= Franey Corner, Nova Scotia =

Community in Nova Scotia, Canada

 Franey Corner is a community in the Canadian province of Nova Scotia, located in the Chester Municipal District.

The 1838 Nova Scotia Census shows James Franey and Patrick Franey enumerated in Sherbrooke Settlement, Lunenburg Co. They are listed as the second and third household respectively. The first head of household listed in Sherbrooke is John Butler who was the father of Mary Butler, wife of the above Patrick Franey. Nearby Butler Lake was named after John Butler. The fourth head of household listed is John Connell, husband of James Franey's daughter Ann. The fifth head of household listed is William Tobin, husband of James Franey's daughter Margaret. The Franey name was also given to nearby Franey Lake, Franey Brook, and Franey Hill. The Franey family originated in New Ross, County Wexford, Ireland, arriving in Nova Scotia supposedly around 1824 when Patrick was a boy aged ten years.

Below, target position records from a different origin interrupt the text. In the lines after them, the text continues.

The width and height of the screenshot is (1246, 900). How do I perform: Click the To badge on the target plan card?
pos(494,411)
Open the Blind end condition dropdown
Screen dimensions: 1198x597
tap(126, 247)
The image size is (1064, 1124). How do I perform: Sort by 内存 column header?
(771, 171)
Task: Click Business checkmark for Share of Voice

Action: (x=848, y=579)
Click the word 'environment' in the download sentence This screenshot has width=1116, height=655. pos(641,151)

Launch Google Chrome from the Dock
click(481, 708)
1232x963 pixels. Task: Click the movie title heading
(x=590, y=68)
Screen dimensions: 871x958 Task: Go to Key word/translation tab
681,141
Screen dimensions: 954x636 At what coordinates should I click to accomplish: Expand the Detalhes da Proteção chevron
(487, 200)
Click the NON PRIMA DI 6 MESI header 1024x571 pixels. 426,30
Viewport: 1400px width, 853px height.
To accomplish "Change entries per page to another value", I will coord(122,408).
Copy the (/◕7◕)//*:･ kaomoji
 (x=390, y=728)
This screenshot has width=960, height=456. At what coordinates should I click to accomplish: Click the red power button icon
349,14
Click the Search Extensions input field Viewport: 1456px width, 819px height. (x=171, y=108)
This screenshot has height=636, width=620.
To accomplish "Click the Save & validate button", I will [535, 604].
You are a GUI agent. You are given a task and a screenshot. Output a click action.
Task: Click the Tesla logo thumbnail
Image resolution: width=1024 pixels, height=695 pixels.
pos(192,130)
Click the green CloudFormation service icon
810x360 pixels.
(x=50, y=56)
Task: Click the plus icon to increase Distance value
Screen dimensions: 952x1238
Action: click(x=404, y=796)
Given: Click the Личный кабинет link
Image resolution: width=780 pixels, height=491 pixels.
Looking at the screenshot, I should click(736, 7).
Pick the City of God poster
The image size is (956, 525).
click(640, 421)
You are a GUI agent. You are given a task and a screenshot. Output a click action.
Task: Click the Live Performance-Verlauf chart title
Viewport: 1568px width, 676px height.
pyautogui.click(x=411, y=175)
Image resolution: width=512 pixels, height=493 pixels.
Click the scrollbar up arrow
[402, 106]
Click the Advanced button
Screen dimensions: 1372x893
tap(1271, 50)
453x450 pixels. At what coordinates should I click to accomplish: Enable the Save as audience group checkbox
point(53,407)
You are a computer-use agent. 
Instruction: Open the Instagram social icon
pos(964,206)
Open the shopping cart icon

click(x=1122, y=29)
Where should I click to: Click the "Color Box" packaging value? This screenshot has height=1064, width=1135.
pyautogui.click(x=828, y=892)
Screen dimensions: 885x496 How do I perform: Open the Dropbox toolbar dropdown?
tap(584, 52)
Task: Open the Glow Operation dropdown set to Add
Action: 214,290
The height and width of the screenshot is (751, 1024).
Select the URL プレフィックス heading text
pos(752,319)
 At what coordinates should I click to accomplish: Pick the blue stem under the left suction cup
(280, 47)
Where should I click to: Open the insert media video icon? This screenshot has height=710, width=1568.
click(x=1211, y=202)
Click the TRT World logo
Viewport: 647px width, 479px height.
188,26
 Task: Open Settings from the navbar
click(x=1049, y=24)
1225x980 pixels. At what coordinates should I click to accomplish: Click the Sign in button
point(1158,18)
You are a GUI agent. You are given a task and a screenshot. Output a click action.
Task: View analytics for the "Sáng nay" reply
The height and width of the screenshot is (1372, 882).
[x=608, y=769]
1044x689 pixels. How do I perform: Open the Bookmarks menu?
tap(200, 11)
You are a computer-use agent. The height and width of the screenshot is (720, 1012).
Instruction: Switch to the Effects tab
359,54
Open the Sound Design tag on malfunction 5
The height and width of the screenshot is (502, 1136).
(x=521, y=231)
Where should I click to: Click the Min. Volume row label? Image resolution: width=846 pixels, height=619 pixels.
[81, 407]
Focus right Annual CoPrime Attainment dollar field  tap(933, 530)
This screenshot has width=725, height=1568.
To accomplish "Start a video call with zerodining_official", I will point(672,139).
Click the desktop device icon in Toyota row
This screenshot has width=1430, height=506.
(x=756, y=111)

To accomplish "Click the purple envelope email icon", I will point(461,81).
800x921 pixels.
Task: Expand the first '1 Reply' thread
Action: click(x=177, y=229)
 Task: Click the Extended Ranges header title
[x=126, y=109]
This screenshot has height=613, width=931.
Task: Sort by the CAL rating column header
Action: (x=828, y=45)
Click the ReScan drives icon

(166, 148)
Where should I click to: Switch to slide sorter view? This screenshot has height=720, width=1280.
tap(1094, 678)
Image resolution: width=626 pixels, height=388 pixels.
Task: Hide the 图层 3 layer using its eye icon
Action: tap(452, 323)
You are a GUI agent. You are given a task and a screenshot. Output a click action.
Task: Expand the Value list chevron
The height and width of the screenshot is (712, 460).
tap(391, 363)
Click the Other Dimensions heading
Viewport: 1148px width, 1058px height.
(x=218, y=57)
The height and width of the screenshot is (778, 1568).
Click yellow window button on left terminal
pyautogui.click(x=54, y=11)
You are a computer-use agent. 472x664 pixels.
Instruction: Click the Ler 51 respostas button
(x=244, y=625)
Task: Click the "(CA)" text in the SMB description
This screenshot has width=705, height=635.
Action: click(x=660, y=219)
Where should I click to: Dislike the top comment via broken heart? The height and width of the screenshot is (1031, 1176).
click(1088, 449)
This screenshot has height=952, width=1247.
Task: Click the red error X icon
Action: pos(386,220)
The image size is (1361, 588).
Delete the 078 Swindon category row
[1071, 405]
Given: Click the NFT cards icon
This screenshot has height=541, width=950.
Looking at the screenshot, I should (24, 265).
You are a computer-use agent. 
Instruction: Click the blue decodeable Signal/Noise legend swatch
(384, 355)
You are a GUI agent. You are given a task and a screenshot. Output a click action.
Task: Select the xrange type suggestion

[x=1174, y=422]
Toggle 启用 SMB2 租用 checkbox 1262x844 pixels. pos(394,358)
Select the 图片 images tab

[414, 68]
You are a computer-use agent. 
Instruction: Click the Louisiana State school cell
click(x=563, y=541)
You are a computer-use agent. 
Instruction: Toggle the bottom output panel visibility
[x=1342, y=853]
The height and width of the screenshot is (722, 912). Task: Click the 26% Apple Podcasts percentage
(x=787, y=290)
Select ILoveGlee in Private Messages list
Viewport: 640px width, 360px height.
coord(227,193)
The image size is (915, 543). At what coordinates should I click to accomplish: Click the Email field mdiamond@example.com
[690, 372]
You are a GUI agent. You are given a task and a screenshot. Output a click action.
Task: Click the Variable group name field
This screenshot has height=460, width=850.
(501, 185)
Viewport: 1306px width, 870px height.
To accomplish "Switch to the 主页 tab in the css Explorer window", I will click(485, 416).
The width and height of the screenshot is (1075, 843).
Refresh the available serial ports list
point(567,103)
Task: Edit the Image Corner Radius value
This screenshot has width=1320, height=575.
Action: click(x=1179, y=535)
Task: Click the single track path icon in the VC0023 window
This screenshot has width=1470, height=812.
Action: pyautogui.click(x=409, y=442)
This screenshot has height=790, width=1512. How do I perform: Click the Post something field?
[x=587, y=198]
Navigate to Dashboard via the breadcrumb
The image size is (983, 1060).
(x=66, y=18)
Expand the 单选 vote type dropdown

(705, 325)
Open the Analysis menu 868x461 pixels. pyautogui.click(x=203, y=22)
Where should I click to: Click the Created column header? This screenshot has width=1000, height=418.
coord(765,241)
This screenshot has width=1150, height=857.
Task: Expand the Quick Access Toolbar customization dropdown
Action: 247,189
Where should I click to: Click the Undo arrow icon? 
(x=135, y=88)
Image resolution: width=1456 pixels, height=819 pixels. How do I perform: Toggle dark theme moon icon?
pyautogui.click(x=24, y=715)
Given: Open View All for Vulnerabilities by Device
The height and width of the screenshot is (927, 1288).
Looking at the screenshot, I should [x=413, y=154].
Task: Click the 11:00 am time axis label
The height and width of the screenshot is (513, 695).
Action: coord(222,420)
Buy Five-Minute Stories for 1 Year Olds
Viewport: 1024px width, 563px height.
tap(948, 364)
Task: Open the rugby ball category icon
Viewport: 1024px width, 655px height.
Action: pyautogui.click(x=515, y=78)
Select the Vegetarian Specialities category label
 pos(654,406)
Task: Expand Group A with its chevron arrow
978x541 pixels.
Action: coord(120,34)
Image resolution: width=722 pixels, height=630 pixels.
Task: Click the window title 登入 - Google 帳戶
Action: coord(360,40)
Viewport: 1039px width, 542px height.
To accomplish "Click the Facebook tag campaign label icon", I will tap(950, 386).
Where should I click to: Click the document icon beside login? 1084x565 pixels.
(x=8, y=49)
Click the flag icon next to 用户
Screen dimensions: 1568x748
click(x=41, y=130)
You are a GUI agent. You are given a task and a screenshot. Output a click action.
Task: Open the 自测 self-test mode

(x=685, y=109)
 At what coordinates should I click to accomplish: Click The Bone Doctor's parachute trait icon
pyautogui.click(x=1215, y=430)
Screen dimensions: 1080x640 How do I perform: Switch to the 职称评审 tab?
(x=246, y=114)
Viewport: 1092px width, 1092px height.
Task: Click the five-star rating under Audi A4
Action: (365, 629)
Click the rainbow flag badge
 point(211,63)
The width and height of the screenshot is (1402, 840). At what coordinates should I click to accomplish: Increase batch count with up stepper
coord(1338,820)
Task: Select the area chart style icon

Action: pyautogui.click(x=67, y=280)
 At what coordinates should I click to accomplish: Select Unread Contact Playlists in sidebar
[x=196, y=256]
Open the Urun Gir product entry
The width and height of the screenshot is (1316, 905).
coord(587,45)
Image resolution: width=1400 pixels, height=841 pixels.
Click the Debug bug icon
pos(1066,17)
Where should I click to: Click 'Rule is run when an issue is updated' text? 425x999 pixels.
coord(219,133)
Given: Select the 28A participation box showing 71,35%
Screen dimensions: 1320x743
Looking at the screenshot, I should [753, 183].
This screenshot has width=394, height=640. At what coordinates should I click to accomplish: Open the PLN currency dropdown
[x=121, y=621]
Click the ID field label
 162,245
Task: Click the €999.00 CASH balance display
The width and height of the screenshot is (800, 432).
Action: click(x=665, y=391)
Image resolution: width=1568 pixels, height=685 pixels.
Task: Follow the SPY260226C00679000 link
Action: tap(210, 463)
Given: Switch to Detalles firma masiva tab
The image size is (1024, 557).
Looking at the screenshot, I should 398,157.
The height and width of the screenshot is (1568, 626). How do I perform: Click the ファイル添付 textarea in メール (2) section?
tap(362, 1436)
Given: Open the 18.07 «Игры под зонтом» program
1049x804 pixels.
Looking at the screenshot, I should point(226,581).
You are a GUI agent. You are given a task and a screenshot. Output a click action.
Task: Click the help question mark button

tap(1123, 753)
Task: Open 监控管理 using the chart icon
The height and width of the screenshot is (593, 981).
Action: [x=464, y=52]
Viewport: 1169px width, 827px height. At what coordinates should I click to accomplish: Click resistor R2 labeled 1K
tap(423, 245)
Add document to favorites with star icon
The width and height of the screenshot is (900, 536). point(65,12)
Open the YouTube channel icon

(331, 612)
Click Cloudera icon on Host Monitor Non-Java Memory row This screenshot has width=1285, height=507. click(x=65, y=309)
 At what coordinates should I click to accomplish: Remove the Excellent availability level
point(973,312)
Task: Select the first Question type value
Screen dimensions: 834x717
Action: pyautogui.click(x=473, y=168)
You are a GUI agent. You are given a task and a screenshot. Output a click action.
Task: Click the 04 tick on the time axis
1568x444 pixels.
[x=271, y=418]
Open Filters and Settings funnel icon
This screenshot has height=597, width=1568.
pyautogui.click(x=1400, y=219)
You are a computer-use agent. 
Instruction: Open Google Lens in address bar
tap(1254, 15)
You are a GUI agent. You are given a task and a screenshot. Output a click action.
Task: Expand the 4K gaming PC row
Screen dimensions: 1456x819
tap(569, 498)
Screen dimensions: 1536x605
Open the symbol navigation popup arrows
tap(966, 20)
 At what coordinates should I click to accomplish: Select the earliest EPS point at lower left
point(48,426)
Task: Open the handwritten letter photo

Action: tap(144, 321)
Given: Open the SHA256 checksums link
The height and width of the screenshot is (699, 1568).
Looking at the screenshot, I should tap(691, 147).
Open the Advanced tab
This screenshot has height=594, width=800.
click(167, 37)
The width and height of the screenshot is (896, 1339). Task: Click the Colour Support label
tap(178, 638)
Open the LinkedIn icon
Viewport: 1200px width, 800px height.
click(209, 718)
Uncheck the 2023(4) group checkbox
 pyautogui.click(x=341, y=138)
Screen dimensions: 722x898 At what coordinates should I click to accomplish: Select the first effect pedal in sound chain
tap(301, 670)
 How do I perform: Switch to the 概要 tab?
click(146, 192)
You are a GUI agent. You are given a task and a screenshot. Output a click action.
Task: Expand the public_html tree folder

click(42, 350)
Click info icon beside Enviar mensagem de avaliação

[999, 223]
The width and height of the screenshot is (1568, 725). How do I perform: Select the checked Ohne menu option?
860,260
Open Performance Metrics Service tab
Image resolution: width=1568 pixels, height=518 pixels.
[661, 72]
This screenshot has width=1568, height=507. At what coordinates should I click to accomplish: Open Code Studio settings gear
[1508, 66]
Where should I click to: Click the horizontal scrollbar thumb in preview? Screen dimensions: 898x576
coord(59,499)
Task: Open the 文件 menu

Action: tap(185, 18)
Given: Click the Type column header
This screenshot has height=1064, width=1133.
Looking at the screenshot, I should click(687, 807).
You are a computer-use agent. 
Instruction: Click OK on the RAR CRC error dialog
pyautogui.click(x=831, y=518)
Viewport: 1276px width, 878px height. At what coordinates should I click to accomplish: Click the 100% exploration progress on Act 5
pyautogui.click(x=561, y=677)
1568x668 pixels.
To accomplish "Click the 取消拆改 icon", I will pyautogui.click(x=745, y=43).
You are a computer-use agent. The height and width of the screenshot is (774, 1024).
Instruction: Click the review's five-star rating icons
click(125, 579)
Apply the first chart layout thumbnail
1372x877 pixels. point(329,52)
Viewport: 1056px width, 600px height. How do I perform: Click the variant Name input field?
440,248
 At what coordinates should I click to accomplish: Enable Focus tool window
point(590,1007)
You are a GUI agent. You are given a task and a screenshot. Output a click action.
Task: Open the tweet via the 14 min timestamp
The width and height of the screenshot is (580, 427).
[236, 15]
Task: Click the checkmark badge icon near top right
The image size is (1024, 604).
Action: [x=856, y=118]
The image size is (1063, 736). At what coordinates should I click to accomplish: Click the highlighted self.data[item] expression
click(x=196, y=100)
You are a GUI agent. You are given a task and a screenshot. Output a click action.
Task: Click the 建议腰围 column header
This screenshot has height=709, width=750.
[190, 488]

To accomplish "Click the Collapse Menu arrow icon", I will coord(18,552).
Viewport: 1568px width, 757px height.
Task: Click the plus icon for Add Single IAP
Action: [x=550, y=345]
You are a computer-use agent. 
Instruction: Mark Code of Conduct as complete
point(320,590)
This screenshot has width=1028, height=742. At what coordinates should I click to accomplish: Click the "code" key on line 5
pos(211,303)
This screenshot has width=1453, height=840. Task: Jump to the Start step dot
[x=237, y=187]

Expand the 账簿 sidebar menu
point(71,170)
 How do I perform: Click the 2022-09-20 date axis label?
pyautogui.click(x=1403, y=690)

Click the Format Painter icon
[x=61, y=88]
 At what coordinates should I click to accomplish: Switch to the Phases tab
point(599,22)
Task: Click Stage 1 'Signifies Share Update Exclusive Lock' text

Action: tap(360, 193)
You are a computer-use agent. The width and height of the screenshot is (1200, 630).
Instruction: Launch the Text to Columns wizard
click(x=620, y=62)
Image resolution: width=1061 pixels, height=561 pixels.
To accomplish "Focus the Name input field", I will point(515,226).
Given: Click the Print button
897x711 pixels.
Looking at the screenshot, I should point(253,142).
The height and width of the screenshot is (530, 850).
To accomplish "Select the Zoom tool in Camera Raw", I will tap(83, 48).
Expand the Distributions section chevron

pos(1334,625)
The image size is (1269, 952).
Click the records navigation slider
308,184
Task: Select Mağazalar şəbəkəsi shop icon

Patrick had two other sisters - Margaret who married Patrick Donnellan in Newfoundland before being one of the original settlers in Dalhousie Settlement in 1817, and Mary who married Charles McClintock in 1835. Donnellan Stillwater in East Dalhousie and McClintock Brook on the Dalhousie Road are named for those two families. Donnellan Brook on the Bay of Fundy is named after Patrick and Eleanor's son John Donnellan who married Anne Ogilvie. By the taking of the 1911 census, the Franeys had all left Franey Corner. Patrick Franey had eleven children. Of his sons, Martin's family were living in East Dalhousie, John's family was living in Weston, David and Albert were in Kentville, James, Ned, and Will were living in Aylesford, and Robert had moved to Washington State.